DATA SECTION →
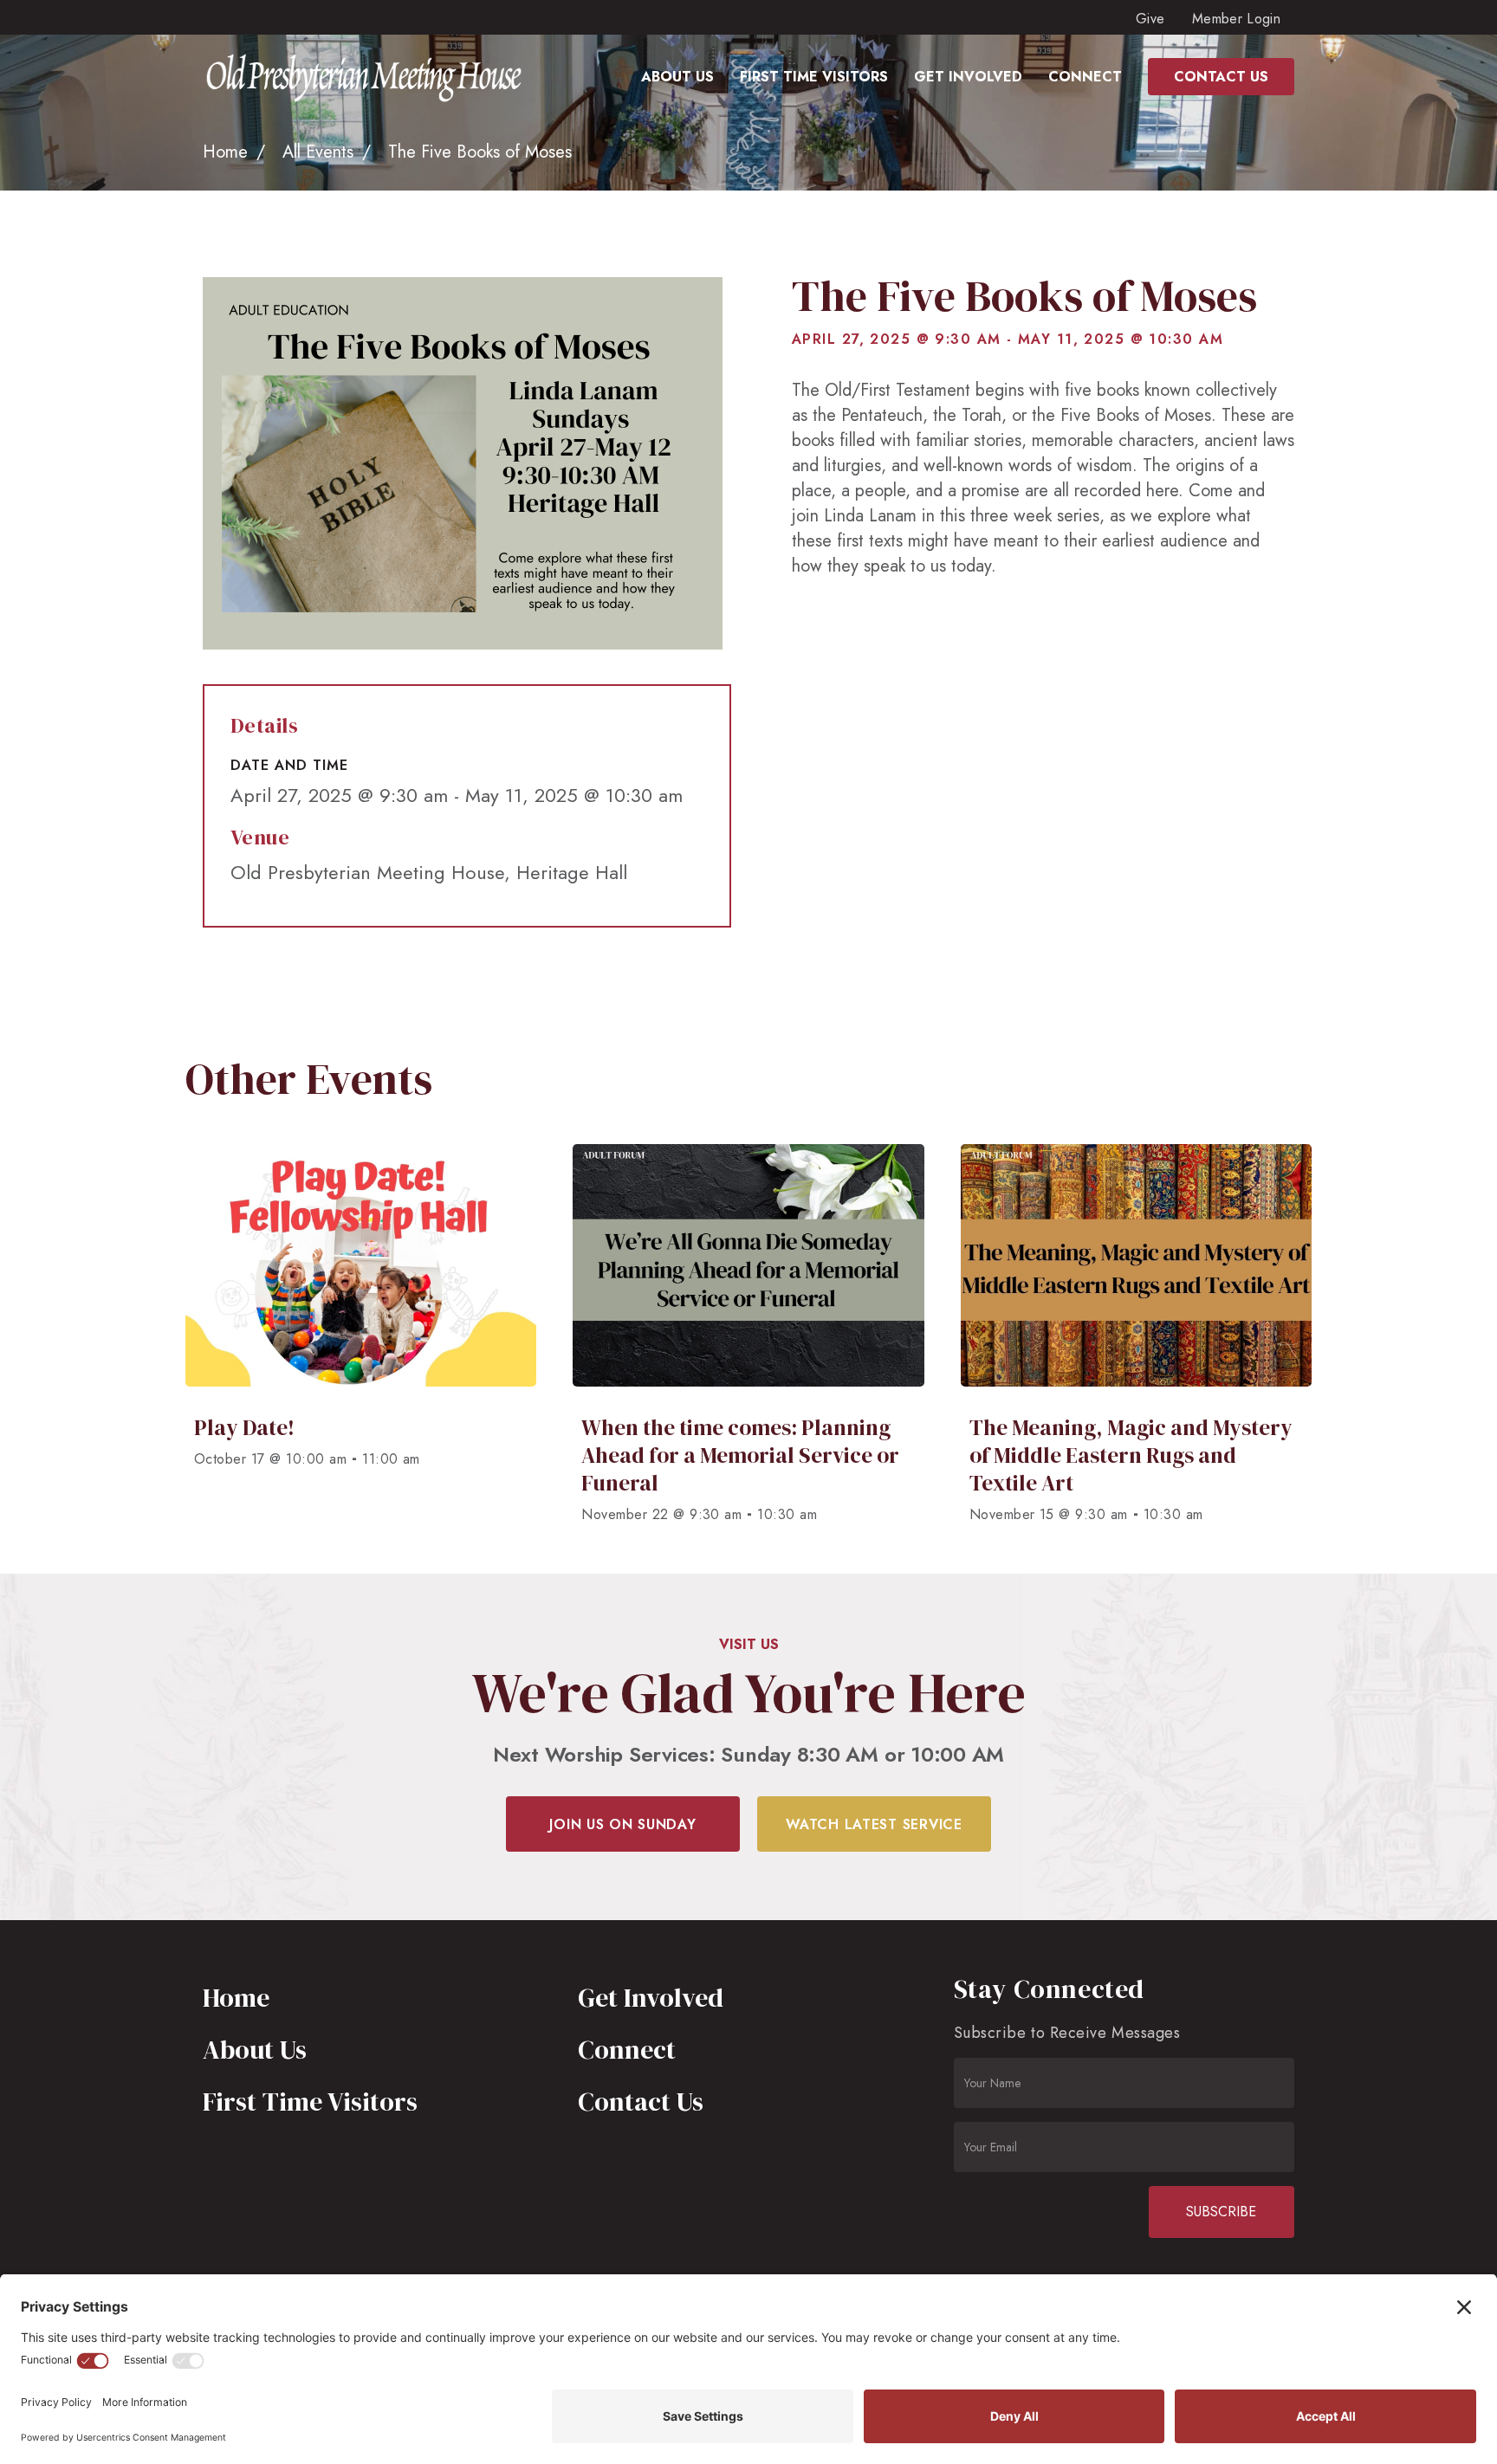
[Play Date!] (360, 1341)
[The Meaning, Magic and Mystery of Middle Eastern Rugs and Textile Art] (1136, 1341)
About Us (255, 2049)
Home (225, 152)
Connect (627, 2049)
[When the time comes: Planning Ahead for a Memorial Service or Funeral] (748, 1341)
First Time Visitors (310, 2101)
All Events (317, 152)
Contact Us (640, 2101)
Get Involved (650, 1997)
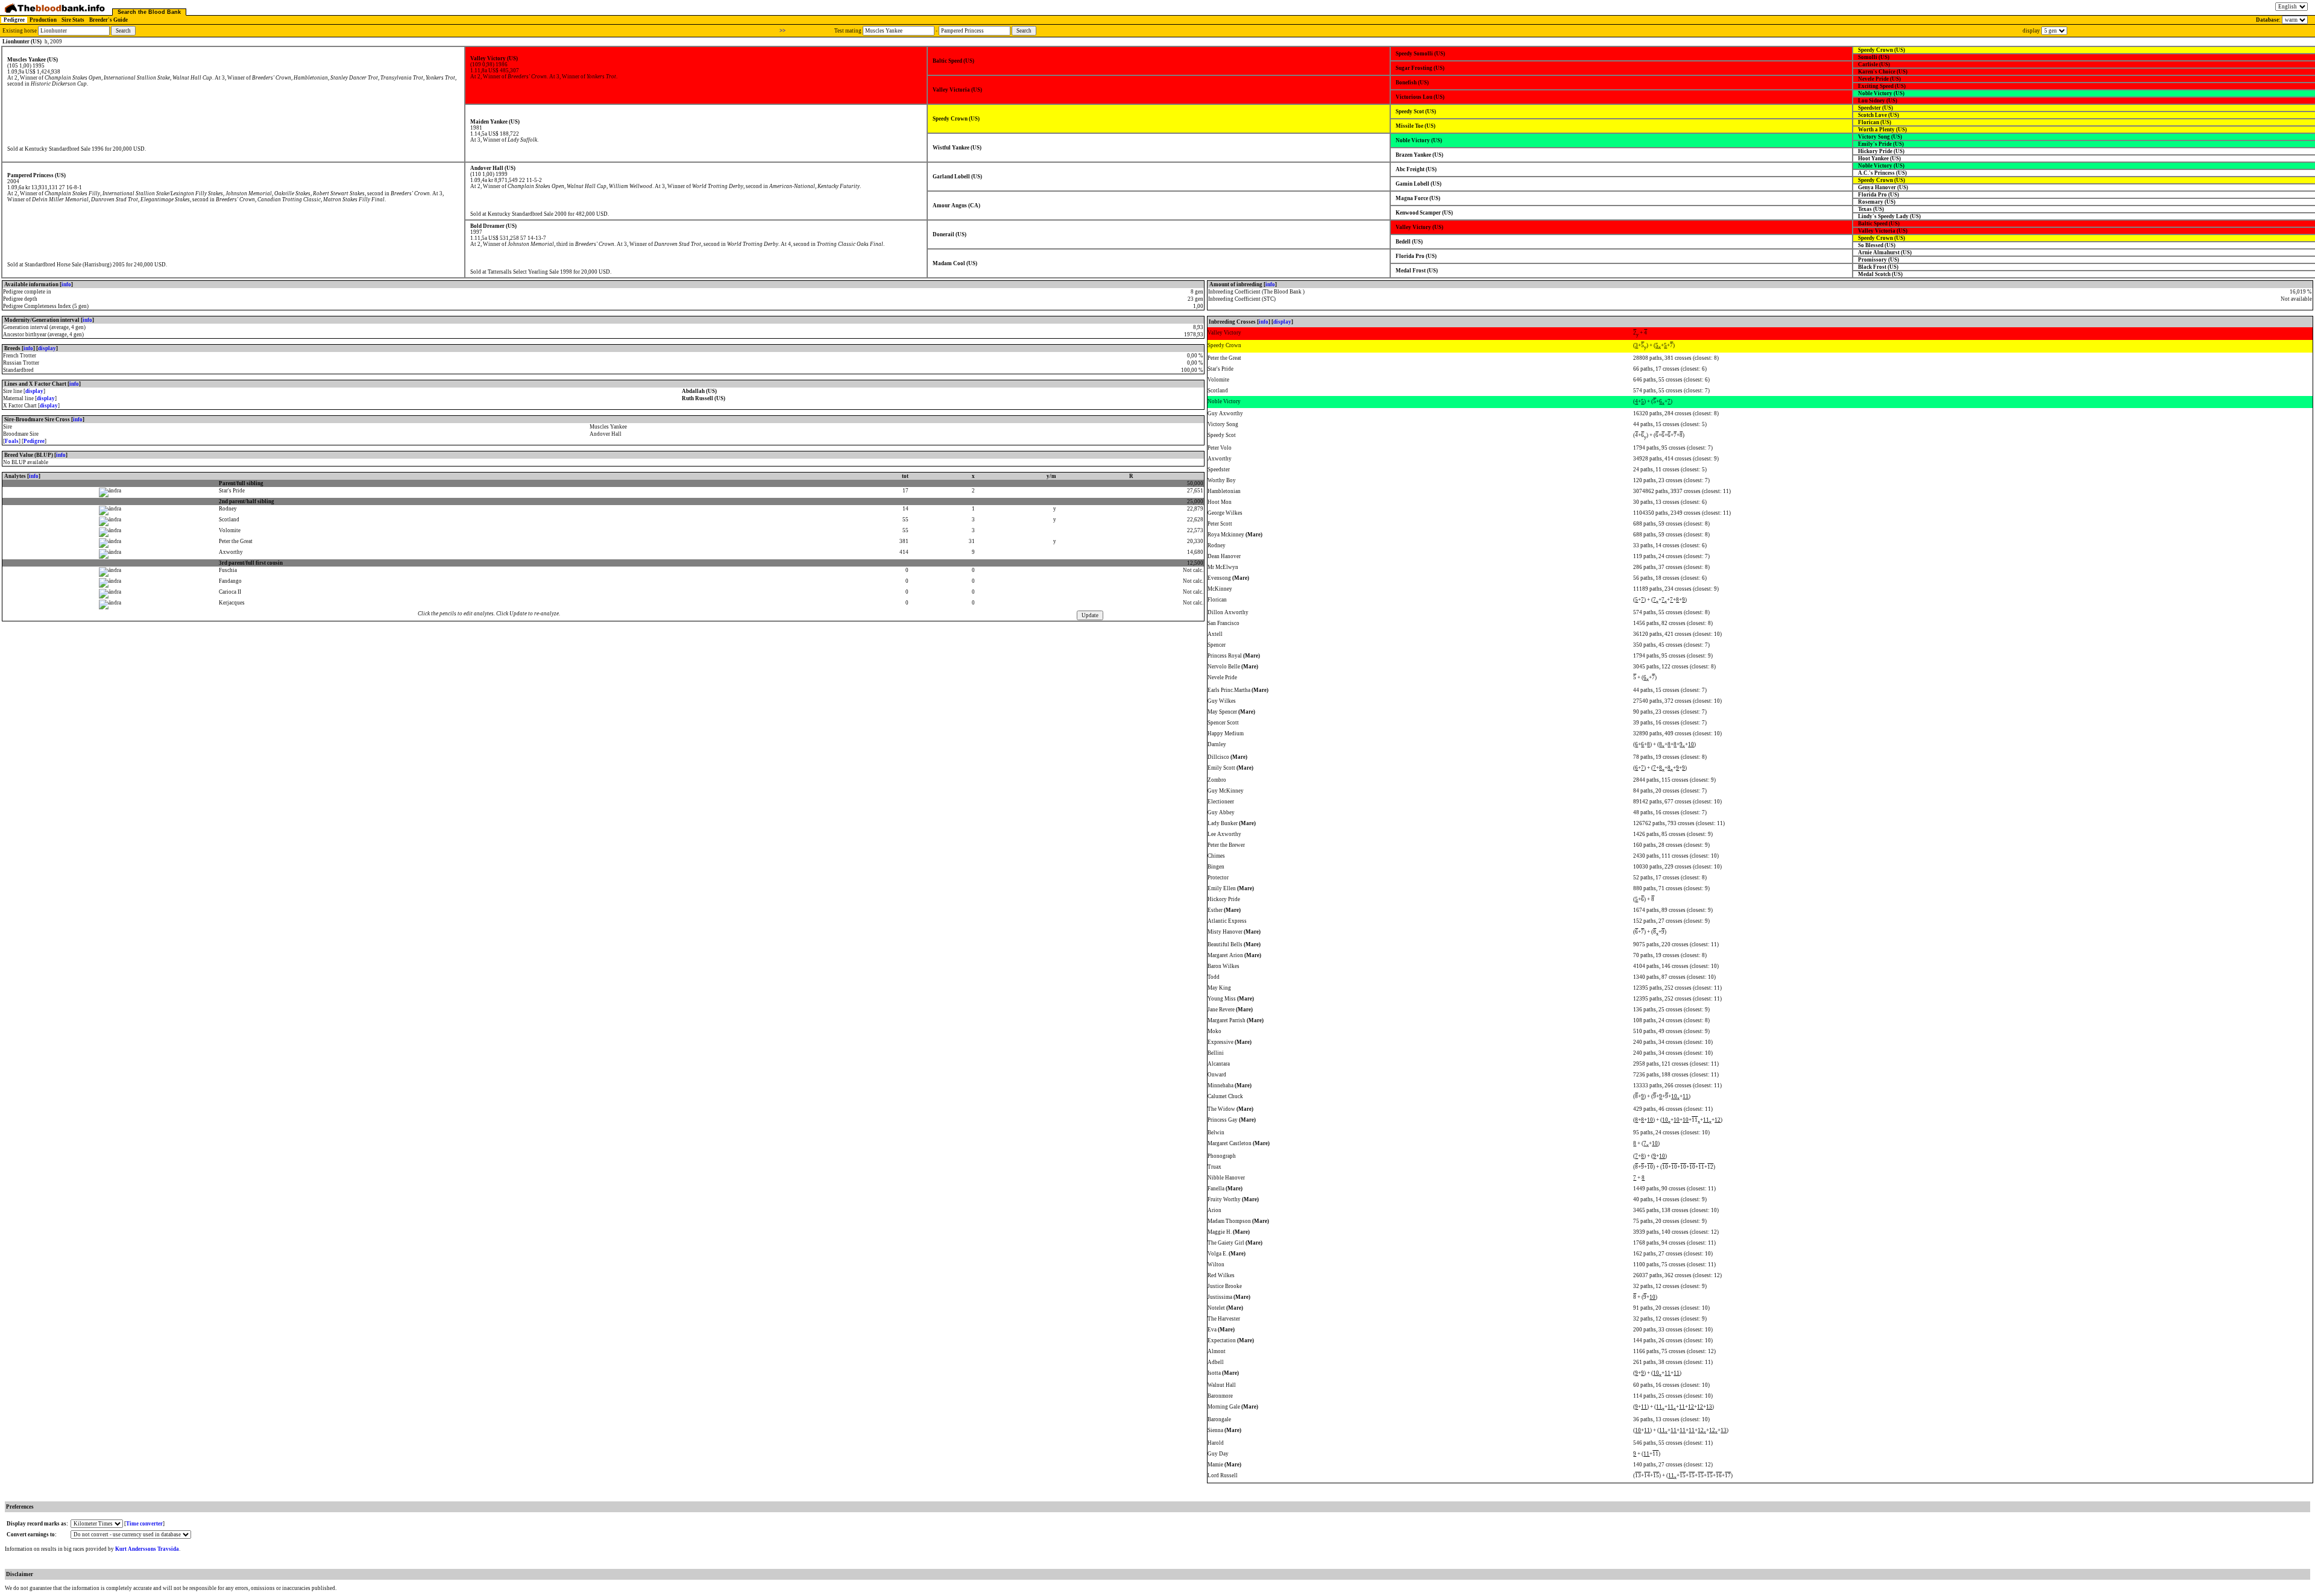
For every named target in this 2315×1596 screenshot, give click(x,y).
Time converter (144, 1524)
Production (43, 20)
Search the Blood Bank (149, 12)
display (47, 348)
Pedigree (14, 20)
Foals (12, 441)
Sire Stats (72, 20)
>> (783, 31)
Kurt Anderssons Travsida (147, 1549)
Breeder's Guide (108, 20)
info (66, 284)
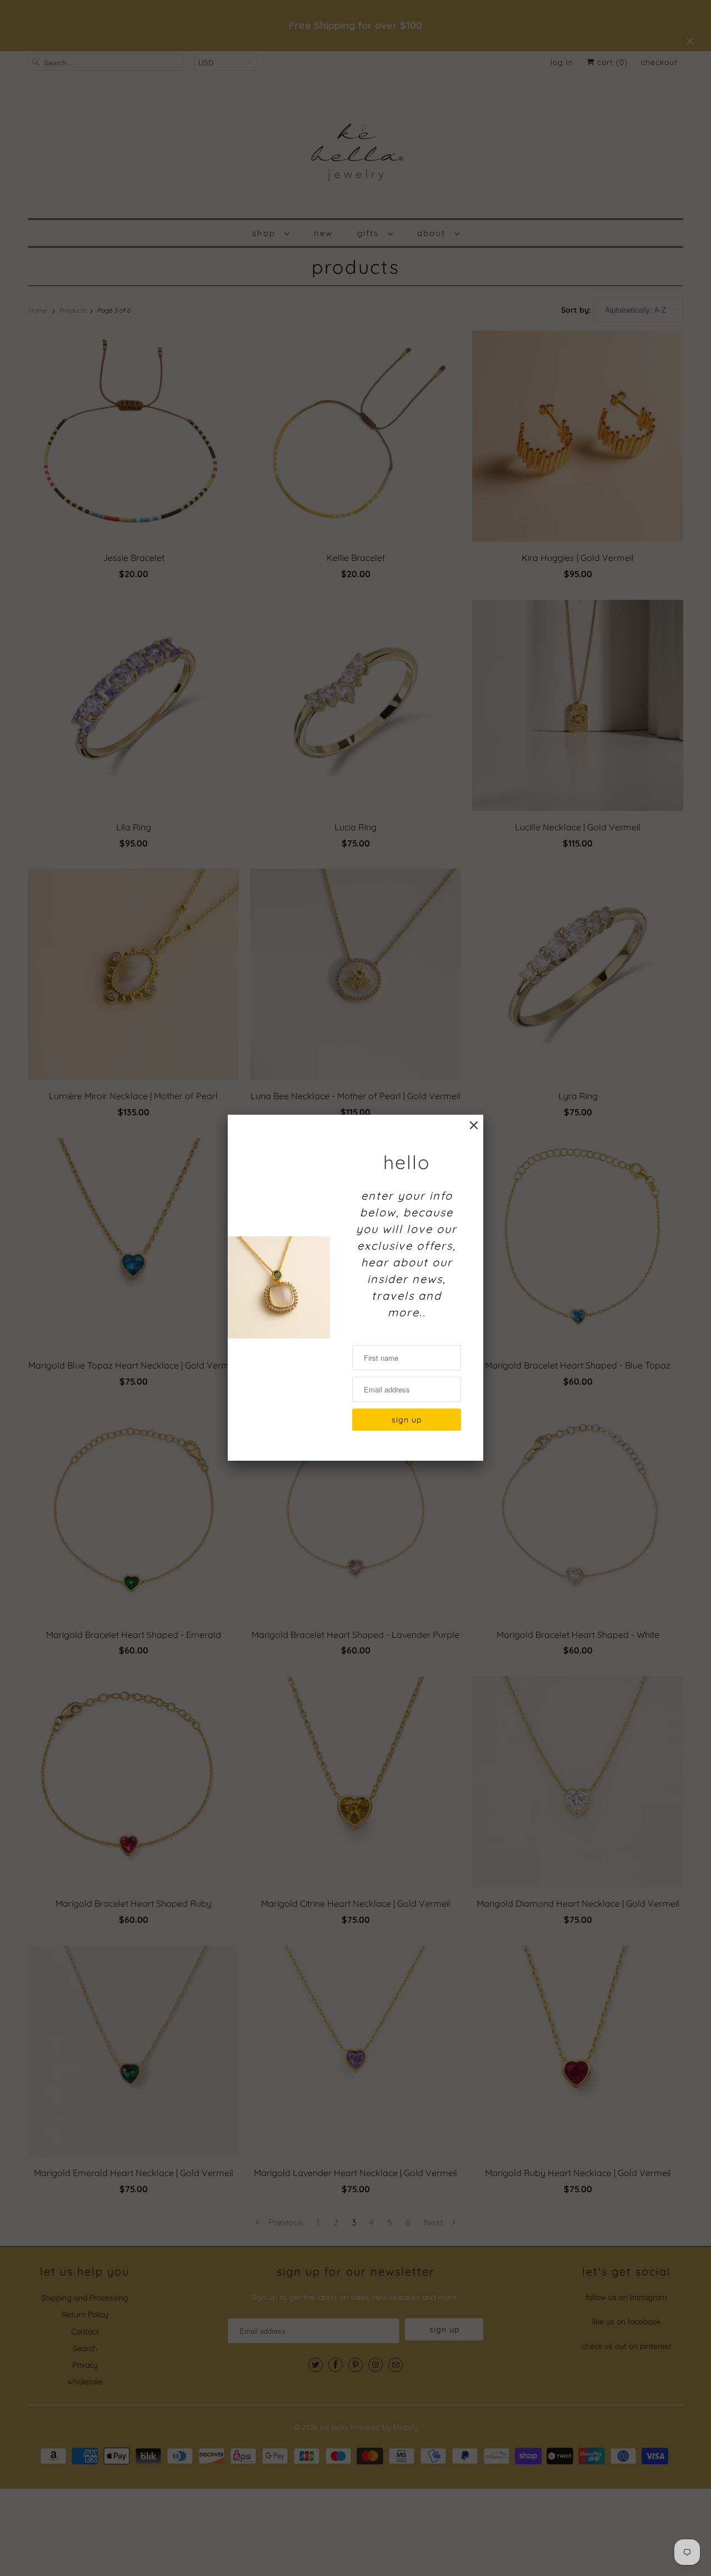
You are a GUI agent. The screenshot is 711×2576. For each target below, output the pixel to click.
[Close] (474, 1125)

TASK TO COMPLETE → Using the material above, report each line where "target" occurs.

TASK RESPONSE →
For every named target in this 2315×1596 screenshot, give click(x,y).
You are a GUI agent. The screenshot is 711×2576. For each target below, output the pixel to click.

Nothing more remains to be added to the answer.